Speaking on Tuesday at the inaugural meeting of the Traceability Steering Committee, (a committee that was recently inaugurated earlier by the Honorable Minister of Health, Dr Osagie Ehanire, for the governance and implementation of the traceability strategy), Prof Adeyeye remarked that the traceability strategy document is the outcome of two years’ work by NAFDAC in collaboration with Ministry of Health, international partners such as World Bank, USAID, Global Fund, GS1 Technologies to develop Traceability Desk in NAFDAC, i.e., an enabling environment for the implementation of the track and trace of medical commodities by using global standards.
She noted that the challenge of chaotic pharmaceutical supply chain in our nation necessitated the adoption of innovative approaches such as the traceability strategies, and complementary partnership to disrupt the cycle of wastages from expired commodities, shortages, infiltration of substandard and falsified products, diversion and pilferage of products in the health sector.
‘’This is the first meeting of the committee following the successful launching of the Nigerian Pharmaceutical Traceability Strategy by the Minister of Health on October 8’’, she recalled.
According to her, the falsification and diversion of health commodities often leads to serious health and economic consequences. She added that the consideration of these consequences vis-à-vis the mandate of NAFDAC to regulate and control, amongst other things, the distribution of drugs and other regulated products is sufficient motivation to adopt and implement strategies that can assist in the fight against the menace of substandard/falsified medicines.
She further pointed out that the outcome would be improvement in the regulatory control of medicines supply chain and the overall security of drug distribution network in the country. The funding partners, she disclosed, included members of the Global Steering Committee, Global Funds, USAID, WHO, World Bank and GS1, ‘’which is the technology we have adopted’’.
Describing the gains of implementing pharmaceutical traceability as enormous, Prof Adeyeye said traceability would provide visibility of medicines from plant to patient to promote trust in the pharmaceutical sector and healthcare system.

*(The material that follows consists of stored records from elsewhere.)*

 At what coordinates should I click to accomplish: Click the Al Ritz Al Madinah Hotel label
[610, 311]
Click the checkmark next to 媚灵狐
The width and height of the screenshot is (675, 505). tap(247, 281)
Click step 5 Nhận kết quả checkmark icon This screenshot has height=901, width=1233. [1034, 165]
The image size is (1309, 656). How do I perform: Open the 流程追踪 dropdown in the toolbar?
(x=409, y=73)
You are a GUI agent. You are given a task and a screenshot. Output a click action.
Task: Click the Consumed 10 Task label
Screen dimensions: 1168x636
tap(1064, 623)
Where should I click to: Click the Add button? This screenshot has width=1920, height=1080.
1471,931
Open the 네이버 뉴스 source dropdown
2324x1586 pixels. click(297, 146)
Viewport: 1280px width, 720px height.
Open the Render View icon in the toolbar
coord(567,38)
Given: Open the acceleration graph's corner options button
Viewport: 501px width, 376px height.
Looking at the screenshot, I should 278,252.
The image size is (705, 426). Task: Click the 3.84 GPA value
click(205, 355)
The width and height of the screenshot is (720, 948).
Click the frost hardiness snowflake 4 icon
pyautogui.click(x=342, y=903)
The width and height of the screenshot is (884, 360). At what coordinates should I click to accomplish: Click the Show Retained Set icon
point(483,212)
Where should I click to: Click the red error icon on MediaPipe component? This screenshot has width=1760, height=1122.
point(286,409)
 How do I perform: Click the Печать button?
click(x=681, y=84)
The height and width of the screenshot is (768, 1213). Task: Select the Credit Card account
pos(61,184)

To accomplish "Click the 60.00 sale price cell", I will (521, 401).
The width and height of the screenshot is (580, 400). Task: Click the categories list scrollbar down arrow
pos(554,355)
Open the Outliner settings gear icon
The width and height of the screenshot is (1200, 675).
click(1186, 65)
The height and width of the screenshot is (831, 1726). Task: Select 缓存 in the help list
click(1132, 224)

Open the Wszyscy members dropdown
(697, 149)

She further noted that it would enhance opportunity of trade of domestically manufactured pharmaceutical products and increased data quality to support active pharmacovigilance. `She explained that this would also lead to decreased infiltration of substandard/ falsified medicines and ultimately increase patient safety.
The committee is expected to achieve some deliverables as outlined in the terms of reference amongst them is a successful implementation of track and trace using already built international supply channels such as USAID and Global Fund, as a scalable model.
The Committee that is co-chaired by the NAFDAC’s Director of Drug Registration and Regulatory Affairs, Dr Monica Eimunjeze, and Federal Ministry of Health Director of Food and Drug Services, Mr Moshood Lawal, has a period of five years to take the nation at par with the rest of the world in the area of pharmaceutical track and trace.
In his opening remarks, the Director of Food and Drug Services at the Federal Ministry of Health, Lawal Mashood urged members of the committee to work as a team in the national assignment to ensure that the nation achieves harmonized implementation of global standards.